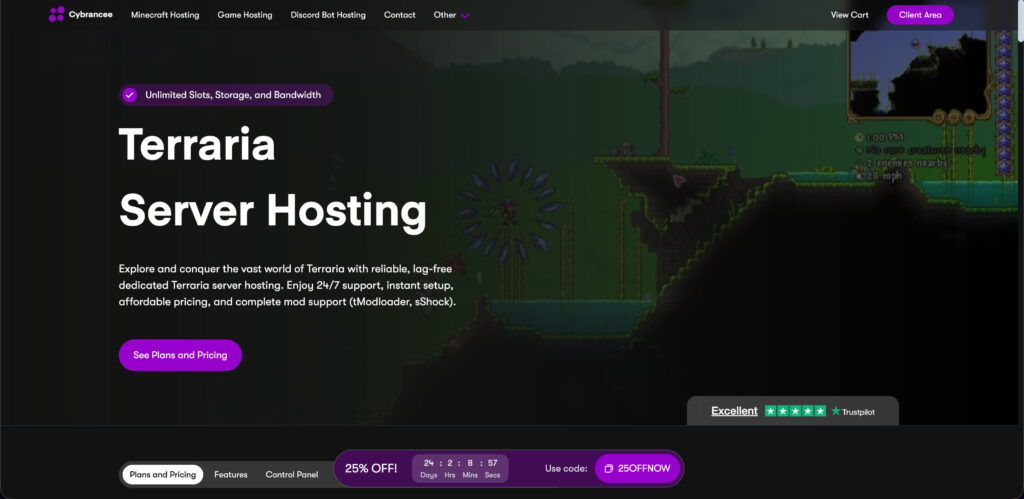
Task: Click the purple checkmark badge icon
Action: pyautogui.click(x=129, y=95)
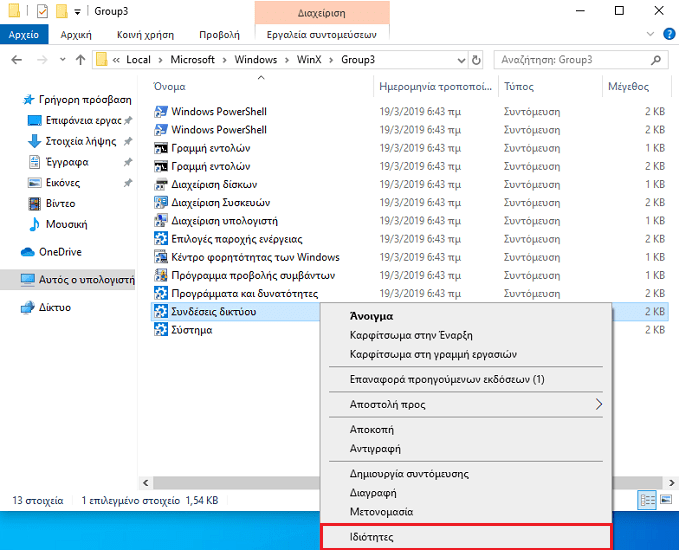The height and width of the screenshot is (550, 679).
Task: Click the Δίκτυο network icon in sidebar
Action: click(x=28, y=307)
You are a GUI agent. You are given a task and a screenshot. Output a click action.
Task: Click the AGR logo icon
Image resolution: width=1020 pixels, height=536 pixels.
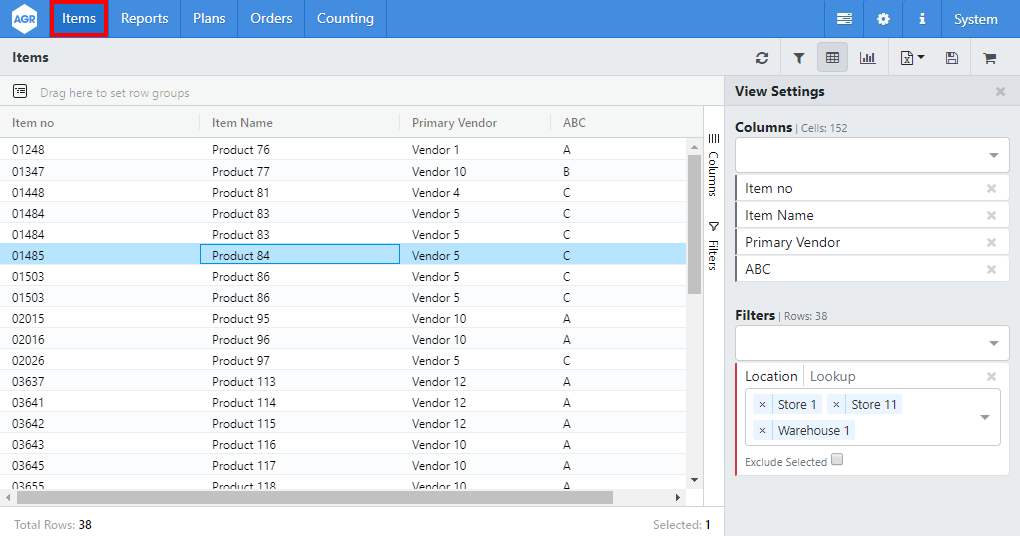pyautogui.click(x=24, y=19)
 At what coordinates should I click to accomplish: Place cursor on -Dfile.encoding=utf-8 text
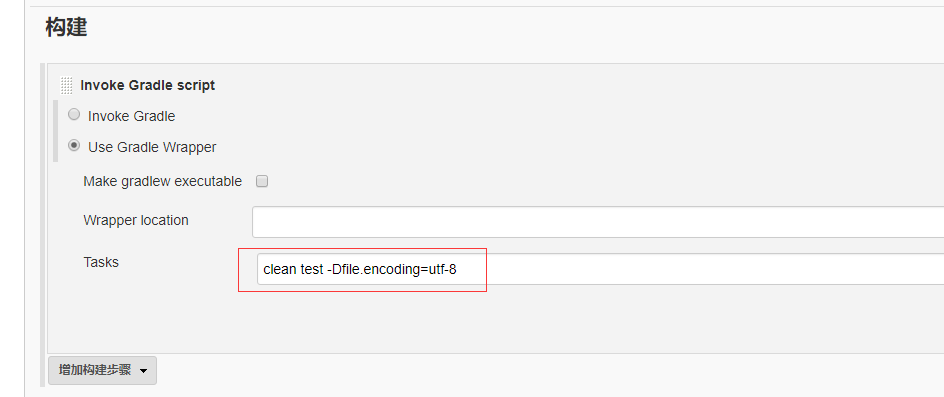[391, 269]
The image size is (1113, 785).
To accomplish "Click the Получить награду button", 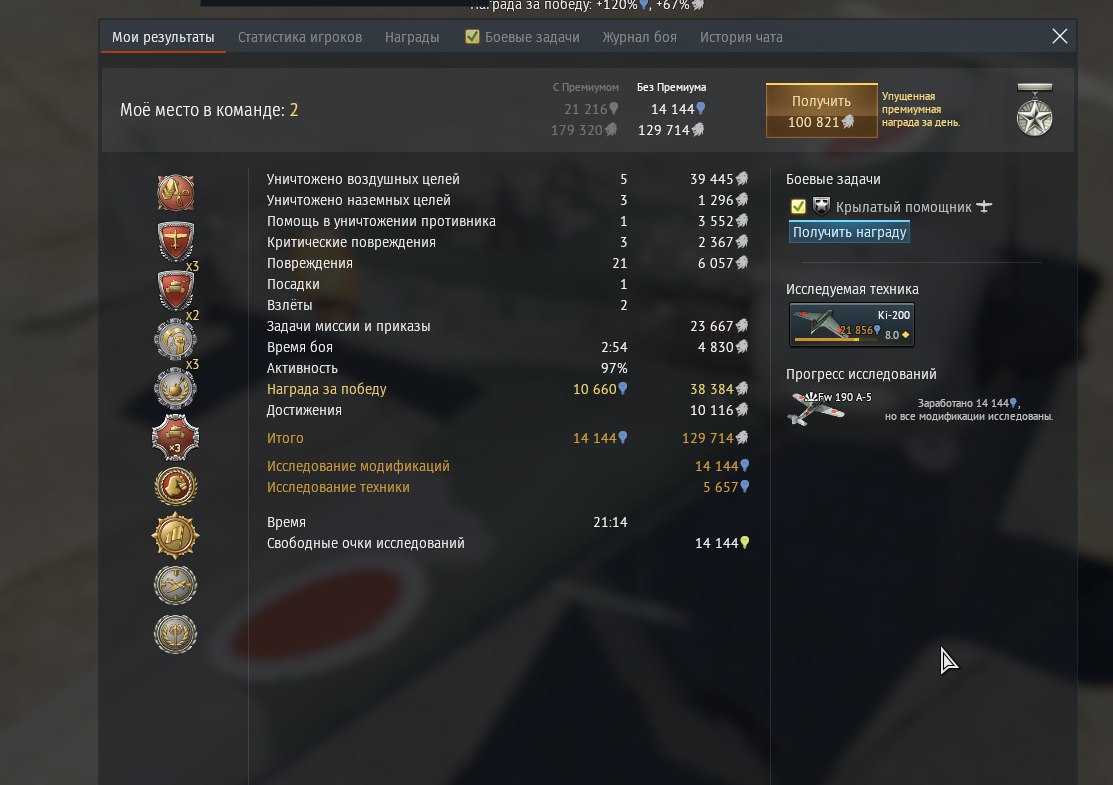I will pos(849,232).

--------------------------------

# WORK INSTRUCTION
The line holding "You are a GUI" starts the copy and the line holding "The image size is (1113, 785)." ends it. Repeat those two lines above and all between them exactly, leaving out pictures.

# ANSWER TO THE EXERCISE
You are a GUI agent. You are given a task and a screenshot. Output a click action.
Task: Click the AGR logo icon
Image resolution: width=1020 pixels, height=536 pixels.
pyautogui.click(x=24, y=19)
 At what coordinates should I click to accomplish: Place cursor on -Dfile.encoding=utf-8 text
[391, 269]
The image size is (1113, 785).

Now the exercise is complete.